Your enthusiasm ebbs a little when you recall that Commie Mutant Traitors have a habit of shooting back.

The trip is uneventful.  Being crammed into a transtube like algae paste in a canister doesn't leave a whole lot of room for movement anyway.  You reach your destination... Troubleshooter Mission Control!  You are soon ushered into a Briefing Room to await orders.  Five other clones are herded into the room with you.

[Please describe yourself to the others.]

gdaybloke

Spyd-IR-MAN looks groggily around the room. Barely stifling a yawn, he runs his fingers through an unkempt mop of brown, tousseled hair. At first he appears to be due a shave, and then you realise it's an attempt to look manly and sprout a beard - one that fails so miserably, that he really should shave, but the way he scratches it makes you wonder if it's a vague attempt to impress ladies, or a last-dotch effort to hide his near-lack of a discernable chin.

Thin limbs betray an apparent lack of any sort of physical prowess, though his wiry frame looks like he'd make a swift swimmer, or at least that he'd be able to hide in a small cupboard if he scrunched himself up enough.

He also appears to be scanning the other members of the room with a lazilly cocked eyebrow.

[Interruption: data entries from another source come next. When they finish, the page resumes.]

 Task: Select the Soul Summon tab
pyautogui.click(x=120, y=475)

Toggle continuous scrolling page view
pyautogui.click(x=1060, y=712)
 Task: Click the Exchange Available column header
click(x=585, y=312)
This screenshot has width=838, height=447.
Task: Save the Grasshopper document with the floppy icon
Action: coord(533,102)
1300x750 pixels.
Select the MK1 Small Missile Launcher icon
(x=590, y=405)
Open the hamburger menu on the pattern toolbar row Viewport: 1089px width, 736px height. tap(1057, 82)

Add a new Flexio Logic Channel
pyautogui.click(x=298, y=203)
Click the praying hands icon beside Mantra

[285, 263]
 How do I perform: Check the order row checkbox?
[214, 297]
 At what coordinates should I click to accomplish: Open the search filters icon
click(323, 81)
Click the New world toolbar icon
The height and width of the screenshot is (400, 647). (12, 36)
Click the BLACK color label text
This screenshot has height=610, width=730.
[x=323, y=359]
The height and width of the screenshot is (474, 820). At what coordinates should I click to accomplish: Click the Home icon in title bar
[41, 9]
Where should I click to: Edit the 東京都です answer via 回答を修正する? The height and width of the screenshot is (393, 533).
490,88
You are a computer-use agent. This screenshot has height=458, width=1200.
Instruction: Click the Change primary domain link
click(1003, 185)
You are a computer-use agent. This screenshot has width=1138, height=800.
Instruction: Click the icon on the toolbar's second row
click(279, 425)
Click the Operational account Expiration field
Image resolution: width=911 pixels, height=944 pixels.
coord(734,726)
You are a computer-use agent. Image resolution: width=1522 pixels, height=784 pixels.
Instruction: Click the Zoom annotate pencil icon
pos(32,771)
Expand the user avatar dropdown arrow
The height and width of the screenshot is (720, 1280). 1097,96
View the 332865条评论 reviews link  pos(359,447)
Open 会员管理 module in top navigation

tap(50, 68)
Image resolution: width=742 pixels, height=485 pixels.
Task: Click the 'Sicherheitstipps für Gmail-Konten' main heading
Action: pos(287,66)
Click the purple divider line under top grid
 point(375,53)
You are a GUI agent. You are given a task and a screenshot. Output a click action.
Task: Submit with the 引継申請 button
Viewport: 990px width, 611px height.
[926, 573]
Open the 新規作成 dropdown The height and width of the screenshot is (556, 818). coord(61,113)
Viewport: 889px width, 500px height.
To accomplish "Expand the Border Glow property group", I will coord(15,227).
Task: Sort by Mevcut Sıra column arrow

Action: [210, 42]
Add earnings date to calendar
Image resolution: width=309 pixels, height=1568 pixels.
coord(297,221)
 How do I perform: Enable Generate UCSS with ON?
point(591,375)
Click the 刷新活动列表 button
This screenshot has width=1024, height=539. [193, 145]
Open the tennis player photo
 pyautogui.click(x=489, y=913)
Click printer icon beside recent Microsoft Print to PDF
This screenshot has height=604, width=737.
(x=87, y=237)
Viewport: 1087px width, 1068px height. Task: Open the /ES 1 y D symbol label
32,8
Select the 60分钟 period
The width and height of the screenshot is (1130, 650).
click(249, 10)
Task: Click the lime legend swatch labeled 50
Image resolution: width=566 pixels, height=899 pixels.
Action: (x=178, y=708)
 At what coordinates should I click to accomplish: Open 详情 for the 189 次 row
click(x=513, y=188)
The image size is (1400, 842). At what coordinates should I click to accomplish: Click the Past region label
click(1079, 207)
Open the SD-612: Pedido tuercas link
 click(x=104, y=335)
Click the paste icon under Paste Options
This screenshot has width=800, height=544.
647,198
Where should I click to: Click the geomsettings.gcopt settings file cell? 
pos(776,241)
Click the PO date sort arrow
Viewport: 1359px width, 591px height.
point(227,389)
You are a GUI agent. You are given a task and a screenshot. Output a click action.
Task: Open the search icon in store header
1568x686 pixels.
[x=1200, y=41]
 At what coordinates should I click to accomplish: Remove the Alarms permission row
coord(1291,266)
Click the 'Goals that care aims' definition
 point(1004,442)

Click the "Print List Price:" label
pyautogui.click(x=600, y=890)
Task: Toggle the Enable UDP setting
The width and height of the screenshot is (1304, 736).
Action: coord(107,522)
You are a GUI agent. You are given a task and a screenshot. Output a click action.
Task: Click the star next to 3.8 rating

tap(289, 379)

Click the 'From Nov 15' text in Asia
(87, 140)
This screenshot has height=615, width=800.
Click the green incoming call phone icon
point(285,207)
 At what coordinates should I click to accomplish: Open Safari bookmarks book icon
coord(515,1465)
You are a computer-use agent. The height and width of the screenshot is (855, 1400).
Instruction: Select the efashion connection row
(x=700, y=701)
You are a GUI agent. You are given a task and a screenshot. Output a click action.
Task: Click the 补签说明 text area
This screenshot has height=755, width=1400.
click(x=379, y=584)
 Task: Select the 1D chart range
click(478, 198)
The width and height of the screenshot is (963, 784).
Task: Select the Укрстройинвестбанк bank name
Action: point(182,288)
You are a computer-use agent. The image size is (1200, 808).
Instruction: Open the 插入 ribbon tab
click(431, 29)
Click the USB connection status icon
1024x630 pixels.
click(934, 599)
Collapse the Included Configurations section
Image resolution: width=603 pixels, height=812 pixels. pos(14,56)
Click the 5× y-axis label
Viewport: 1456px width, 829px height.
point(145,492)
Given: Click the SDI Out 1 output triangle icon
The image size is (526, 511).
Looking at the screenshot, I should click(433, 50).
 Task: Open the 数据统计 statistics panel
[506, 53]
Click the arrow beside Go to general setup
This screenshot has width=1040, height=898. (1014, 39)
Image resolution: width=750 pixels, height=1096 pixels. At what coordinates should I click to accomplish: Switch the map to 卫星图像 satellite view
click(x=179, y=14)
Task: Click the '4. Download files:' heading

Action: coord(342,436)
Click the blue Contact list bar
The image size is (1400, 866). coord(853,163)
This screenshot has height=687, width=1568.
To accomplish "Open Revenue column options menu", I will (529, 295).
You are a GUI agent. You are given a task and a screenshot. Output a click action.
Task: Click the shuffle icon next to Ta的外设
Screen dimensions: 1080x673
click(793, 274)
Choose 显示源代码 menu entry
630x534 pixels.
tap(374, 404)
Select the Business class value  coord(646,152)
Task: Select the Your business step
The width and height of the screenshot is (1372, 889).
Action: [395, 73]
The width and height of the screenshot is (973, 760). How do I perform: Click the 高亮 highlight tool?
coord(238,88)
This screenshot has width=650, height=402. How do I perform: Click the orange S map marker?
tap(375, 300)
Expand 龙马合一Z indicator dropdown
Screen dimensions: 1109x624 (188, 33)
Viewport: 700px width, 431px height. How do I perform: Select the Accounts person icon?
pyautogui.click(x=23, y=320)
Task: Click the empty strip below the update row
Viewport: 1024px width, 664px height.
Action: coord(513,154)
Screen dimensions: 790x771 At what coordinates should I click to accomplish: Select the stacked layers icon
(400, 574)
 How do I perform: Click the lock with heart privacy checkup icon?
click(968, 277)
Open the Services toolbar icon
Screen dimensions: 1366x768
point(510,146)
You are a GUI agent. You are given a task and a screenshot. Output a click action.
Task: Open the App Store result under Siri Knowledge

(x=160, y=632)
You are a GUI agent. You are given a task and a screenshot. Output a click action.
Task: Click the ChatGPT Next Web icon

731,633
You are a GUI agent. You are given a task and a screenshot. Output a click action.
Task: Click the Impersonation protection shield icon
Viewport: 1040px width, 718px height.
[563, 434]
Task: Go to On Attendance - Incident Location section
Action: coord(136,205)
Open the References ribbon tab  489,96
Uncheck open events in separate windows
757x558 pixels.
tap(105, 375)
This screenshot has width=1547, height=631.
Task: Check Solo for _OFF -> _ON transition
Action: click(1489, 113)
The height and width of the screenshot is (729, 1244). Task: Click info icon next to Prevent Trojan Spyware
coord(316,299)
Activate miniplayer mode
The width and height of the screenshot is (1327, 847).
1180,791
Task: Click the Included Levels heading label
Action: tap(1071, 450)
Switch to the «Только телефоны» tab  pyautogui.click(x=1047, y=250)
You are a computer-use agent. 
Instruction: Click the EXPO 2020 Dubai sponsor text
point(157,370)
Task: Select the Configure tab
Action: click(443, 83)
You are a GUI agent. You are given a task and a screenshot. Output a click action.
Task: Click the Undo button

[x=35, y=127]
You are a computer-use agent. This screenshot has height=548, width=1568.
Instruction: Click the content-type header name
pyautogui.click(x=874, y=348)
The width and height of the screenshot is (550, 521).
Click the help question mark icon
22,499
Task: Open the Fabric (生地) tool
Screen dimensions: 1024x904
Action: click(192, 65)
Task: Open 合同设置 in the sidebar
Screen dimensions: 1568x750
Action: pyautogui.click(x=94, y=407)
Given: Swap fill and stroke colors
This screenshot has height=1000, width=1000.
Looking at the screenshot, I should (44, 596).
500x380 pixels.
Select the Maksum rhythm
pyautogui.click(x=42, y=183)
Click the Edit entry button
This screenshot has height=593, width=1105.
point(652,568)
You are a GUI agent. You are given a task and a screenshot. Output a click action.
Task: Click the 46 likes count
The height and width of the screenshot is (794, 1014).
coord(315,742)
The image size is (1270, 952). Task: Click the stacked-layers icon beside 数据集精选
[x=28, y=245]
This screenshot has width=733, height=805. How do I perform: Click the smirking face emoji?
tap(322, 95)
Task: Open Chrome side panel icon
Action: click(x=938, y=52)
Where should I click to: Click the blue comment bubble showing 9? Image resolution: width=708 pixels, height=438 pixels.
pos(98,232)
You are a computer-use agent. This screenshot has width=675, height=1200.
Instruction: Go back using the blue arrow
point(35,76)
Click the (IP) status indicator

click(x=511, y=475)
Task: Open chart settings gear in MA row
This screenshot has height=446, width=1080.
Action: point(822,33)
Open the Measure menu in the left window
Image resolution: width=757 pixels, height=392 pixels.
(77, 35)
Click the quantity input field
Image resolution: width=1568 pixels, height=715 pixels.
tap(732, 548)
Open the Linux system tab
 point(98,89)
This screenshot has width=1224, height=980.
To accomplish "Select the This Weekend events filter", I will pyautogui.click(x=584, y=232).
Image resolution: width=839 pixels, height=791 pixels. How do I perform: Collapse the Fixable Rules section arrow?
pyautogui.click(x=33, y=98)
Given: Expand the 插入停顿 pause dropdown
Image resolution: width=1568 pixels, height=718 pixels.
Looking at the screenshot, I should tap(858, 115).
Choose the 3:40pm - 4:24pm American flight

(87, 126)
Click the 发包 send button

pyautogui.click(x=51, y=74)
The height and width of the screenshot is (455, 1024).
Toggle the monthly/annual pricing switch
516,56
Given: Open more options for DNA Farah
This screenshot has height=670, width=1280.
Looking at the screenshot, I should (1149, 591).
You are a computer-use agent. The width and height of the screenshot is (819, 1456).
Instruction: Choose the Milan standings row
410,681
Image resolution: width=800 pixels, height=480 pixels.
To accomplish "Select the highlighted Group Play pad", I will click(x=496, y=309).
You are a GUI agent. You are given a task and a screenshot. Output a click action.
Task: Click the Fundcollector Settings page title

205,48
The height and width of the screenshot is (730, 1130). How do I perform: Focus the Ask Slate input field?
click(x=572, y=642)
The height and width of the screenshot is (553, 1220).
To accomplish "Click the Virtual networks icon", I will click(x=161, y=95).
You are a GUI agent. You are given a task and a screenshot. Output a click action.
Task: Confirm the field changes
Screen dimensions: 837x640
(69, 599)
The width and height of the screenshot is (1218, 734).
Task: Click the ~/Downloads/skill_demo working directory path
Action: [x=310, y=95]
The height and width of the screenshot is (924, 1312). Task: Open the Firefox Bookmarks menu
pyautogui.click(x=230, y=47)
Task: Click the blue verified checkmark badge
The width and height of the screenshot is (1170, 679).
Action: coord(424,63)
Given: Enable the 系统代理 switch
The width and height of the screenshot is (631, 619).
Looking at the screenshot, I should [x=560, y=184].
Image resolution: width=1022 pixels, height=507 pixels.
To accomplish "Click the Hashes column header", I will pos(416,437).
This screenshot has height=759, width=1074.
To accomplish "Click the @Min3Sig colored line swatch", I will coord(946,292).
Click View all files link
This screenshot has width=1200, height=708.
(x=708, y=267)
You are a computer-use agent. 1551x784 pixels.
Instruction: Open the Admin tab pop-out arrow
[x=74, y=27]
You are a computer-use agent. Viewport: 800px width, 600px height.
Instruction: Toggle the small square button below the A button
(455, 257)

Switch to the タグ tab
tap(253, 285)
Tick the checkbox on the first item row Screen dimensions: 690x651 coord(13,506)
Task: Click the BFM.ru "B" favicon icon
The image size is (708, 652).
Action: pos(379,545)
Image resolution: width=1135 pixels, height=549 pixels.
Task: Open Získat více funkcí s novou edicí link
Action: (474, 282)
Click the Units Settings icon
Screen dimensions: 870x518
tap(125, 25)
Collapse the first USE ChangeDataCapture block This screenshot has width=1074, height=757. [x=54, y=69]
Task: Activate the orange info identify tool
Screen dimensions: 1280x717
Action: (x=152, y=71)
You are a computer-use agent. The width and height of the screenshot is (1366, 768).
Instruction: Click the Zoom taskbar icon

He sniffles. Twice.

Viking

ArrMatee-IR-RRR is nervously fidgeting, drumming the fingers of his right hand at a rapid-fire pace on his left forearm.  His head twitches from side to side at random intervals.  Whether all of this is due to natural tendencies, the drugs that were used to rouse him from slumber, or simple overindulgence in the latest flavor of Bouncy Bubble Beverage is unclear.

This particular Citizen is thin and lanky, and much more pale-skinned than the average member of Beta Complex.

He's keeping a tight-lipped, almost manic grin plastered on his face as he looks around at the assorted would-be Troubleshooters.

Panther_Gunn

Quote from: BlueBard on June 26, 2007, 06:21:22 PMYour lack of alacrity in getting yourself ready to go has not gone unnoticed.

"Zap him," says the other clone in a bored tone of voice.  The Secbot trundles forward, unlimbering a crackling neurowhip.

"I'm going! I'm going!" you shout, quickly fastening up your jumpsuit to avoid getting a nasty shock.

"Stop," the clone tells the Secbot.  It obediently stops short.

"I think you should have let it zap him," grumbles the other.

"Nothing doing.  I'm not going to be responsible for cooking his nervous system right before an engram copy."

"It didn't affect me, did it?  I'm perfectly kayo.  Uh, what were we talking about again?"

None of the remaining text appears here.